(begin)
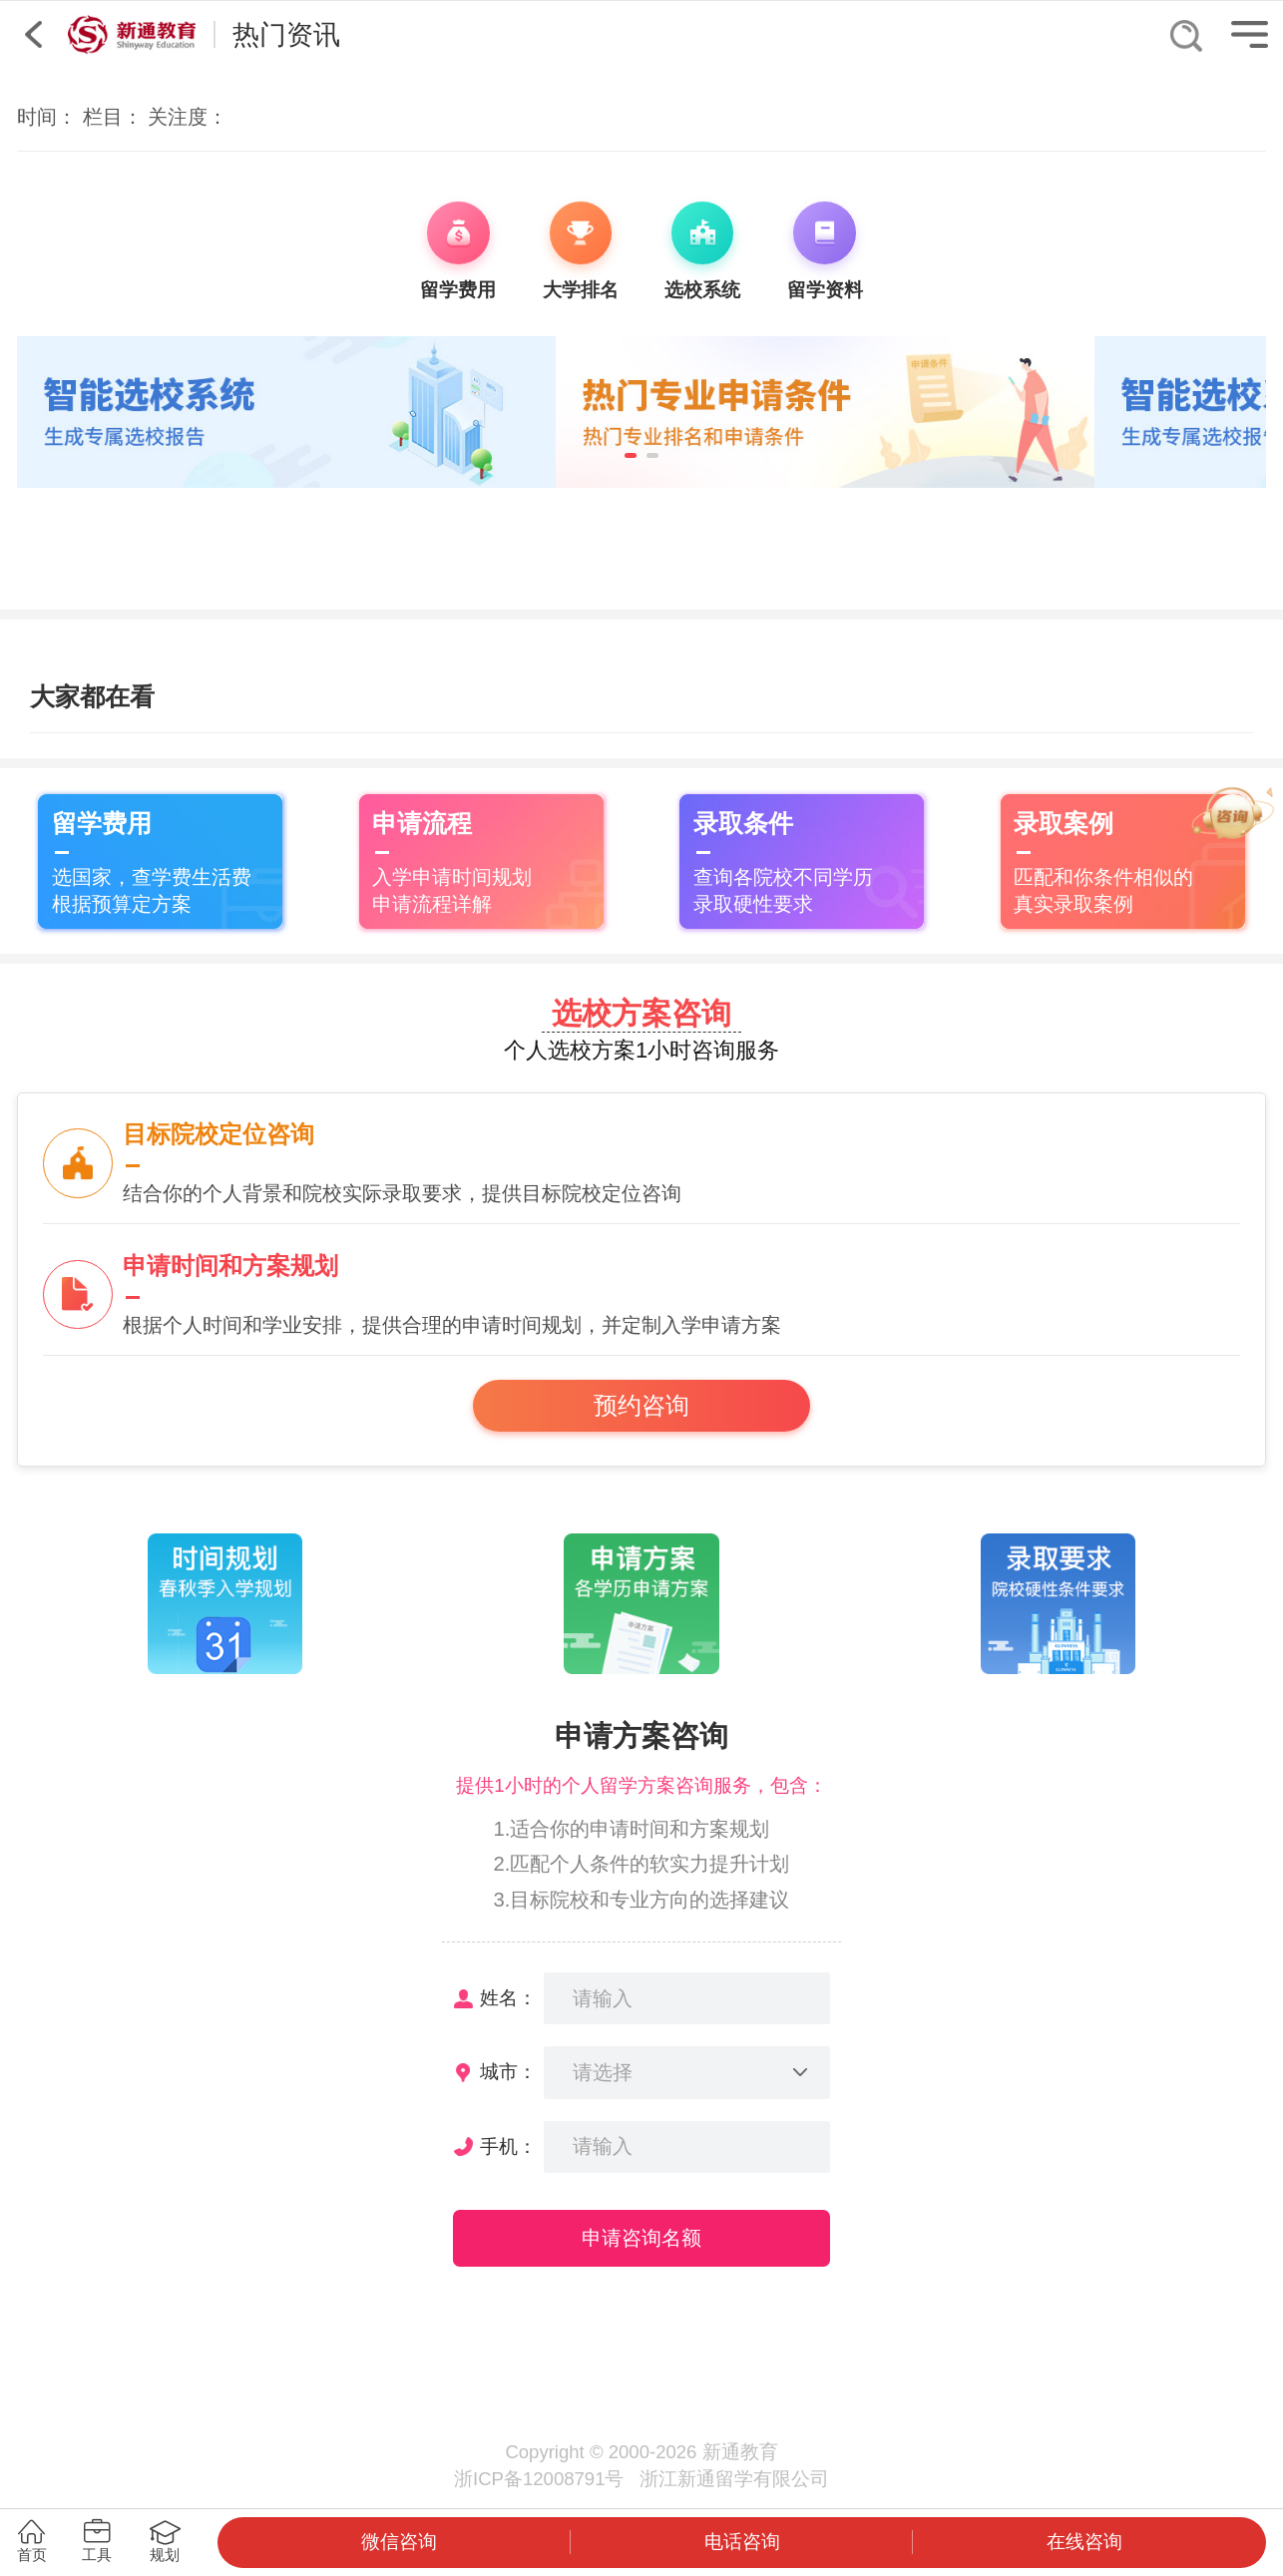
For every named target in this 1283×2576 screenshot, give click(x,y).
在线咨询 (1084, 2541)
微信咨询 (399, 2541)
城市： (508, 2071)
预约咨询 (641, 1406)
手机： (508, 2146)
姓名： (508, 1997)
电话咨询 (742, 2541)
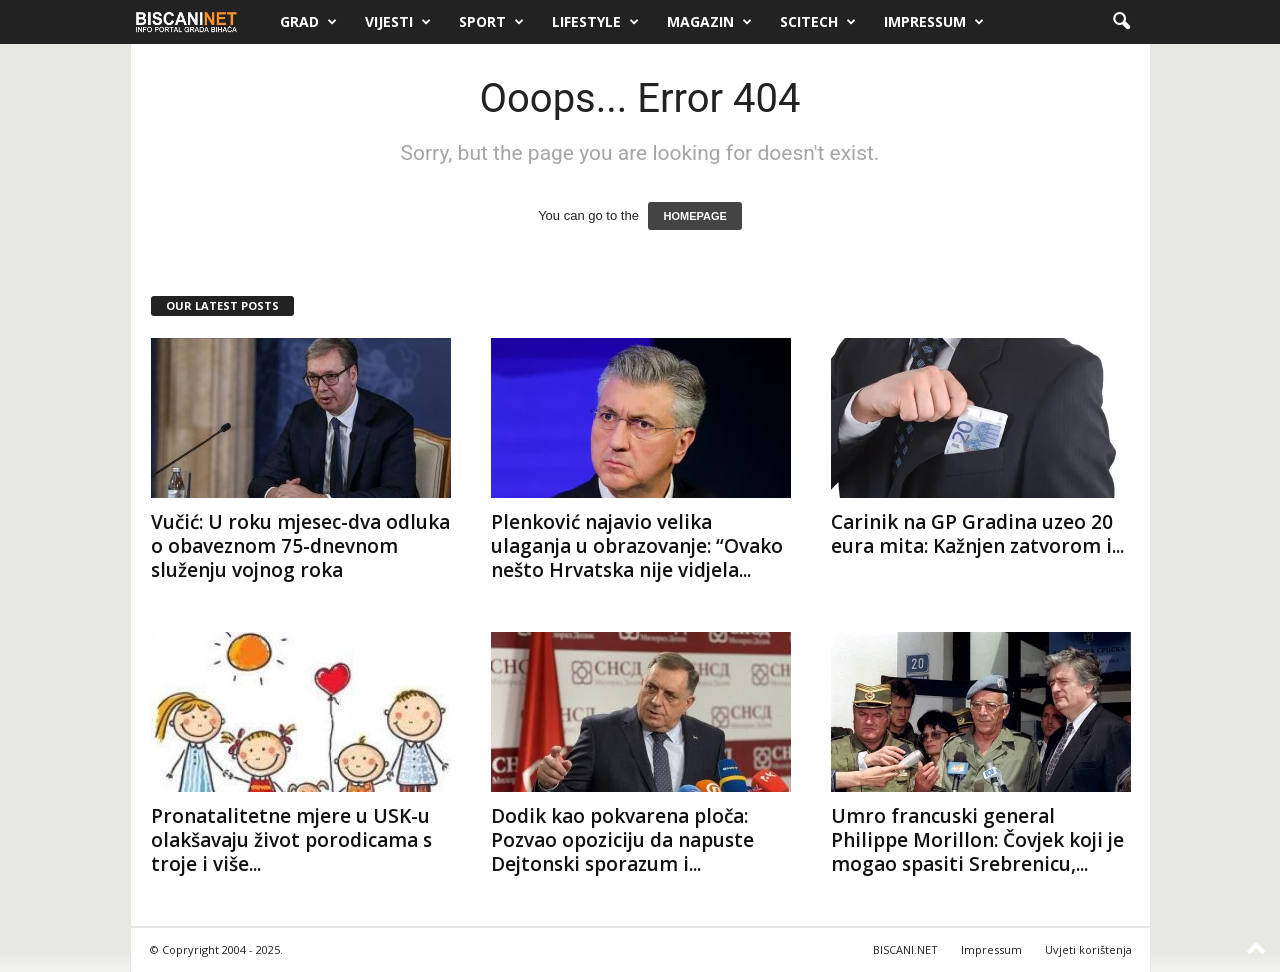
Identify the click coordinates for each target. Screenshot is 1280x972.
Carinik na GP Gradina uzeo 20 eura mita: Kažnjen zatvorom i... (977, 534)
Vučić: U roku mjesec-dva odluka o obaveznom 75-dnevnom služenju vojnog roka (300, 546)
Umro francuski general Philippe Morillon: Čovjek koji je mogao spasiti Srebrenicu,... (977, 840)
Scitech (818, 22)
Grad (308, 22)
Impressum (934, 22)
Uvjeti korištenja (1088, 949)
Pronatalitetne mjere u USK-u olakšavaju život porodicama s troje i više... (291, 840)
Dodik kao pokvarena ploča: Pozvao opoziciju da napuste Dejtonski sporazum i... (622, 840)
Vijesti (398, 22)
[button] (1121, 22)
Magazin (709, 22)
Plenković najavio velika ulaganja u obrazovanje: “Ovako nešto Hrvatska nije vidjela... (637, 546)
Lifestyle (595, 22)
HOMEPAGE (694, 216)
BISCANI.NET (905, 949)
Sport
(end)
WRITTEN PROBLEM: Pick out each line in the entries above that contains the word "target".

CORRECT RESULT:
For every named target in this 1283×2576 screenshot, give click(x,y).
Identify the click coordinates for each target. Screenshot is 1280x972.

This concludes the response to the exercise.